The two foreigners were identified as Helen Johnston, a Briton, and Moragwa Oirere from Kenya.
British Prime Minister David Cameron, welcoming the freeing of the hostages, said their lives were increasingly in danger.
“The risks to Helen and her colleagues were getting worse all time as more and more Taliban were getting involved and the risks to her life were indeed getting greater.”
He said it was an operation in which British troops were involved, and that a number of Taliban and hostage takers were killed.
“We are delighted and hugely relieved by the wonderful news that Helen and all her colleagues have been freed,” her family said in a statement.
Afghan authorities originally said five people had been kidnapped, but it later emerged that one of the party managed to escape from the hostage takers.

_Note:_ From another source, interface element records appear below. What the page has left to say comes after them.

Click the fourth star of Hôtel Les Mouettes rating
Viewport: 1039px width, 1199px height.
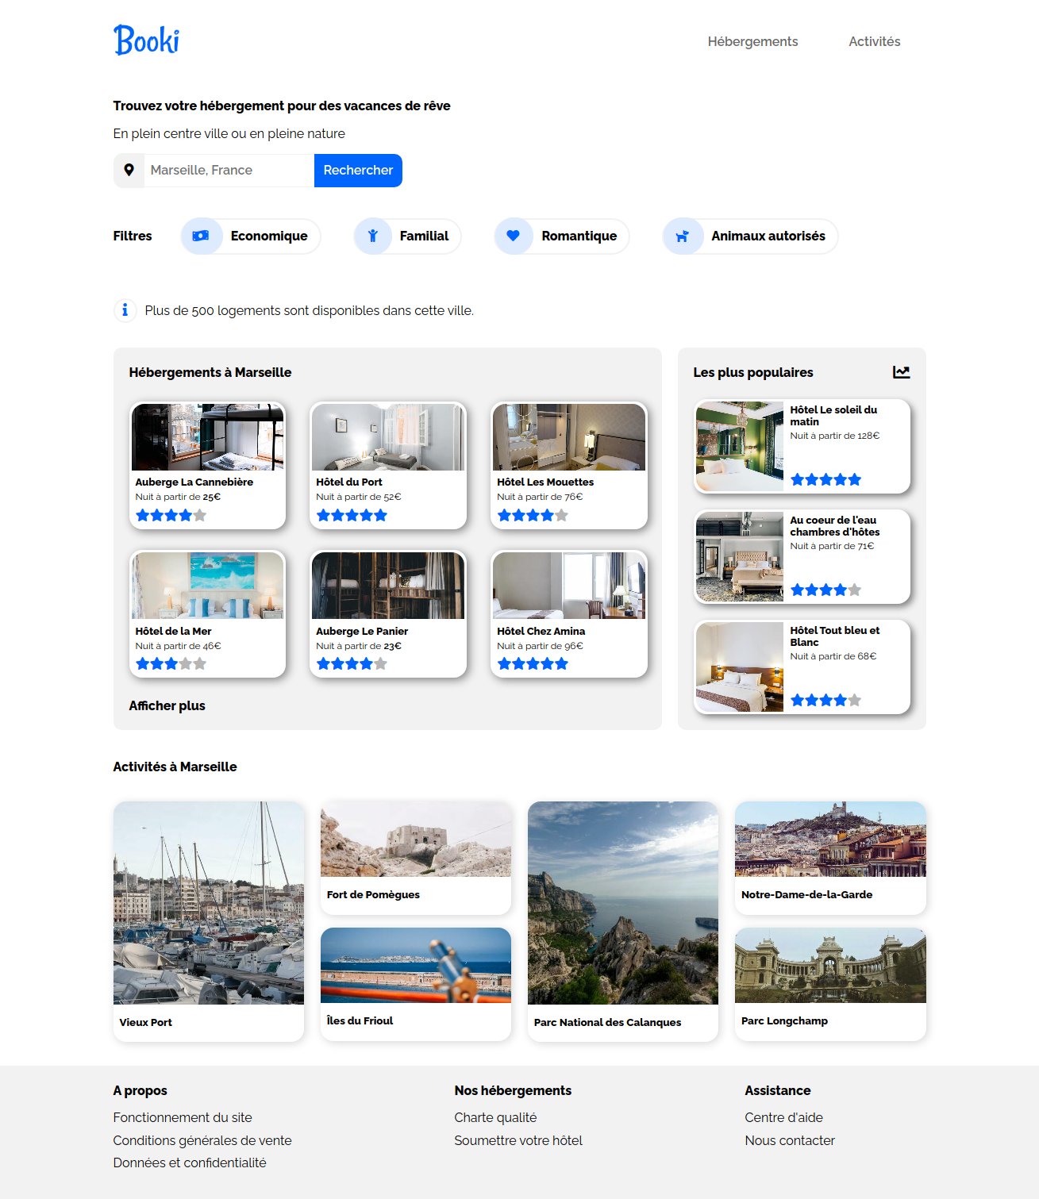point(547,515)
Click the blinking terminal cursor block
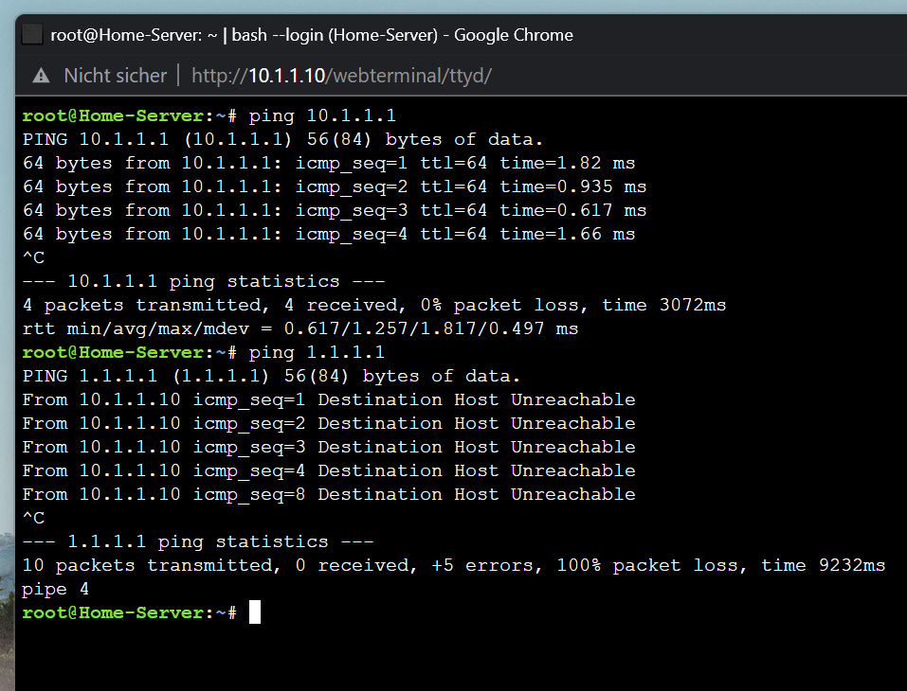The image size is (907, 691). (255, 612)
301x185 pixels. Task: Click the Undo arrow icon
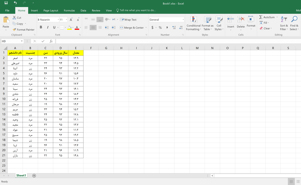15,3
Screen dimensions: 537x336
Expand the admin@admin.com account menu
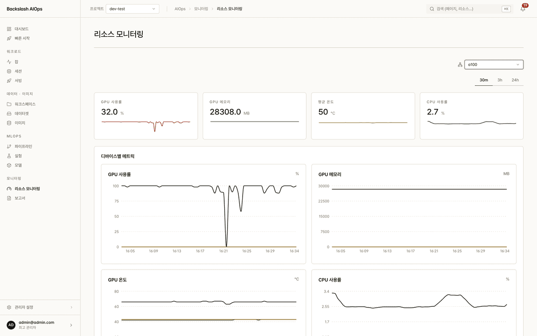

Shamsul Rahman Shams, the deputy governor of Badakhshan, said five men who were holding the aid workers were killed in the operation.
The kidnapping of foreigners has become relatively common in parts of Afghanistan since U.S-backed Afghan forces toppled the Taliban government in 2001, heralding a 11-year anti-insurgent war.
In 2010, 10 foreign medical workers, including six Americans, were killed in Badakhshan in an attack blamed on insurgents.
Other attacks have been blamed on criminal groups looking for ransom. Police in Badakhshan earlier said the kidnappers in this case were demanding money, and they appeared to be members of a criminal gang.
A statement from ISAF, however, identified the hostage-takers as members of the Taliban, who have stepped up violence across the country as foreign combat forces prepare to leave by the end of 2014.
“This morning’s mission, conducted by coalition forces, exemplifies our collective and unwavering commitment to defeat the Taliban,” General John Allen, commander of NATO forces in Afghanistan said.
Medair is a humanitarian non-governmental organization based near Lausanne, Switzerland.
The aid workers had been travelling by donkey to visit a clinic in the remote Yawan district, where the road had been destroyed by floods caused by melting snow after one of the worst Afghan winters in decades.
Afghan forces have taken over security in the provincial capital Faizabad and some parts of Badakhshan ahead of the Western drawdown.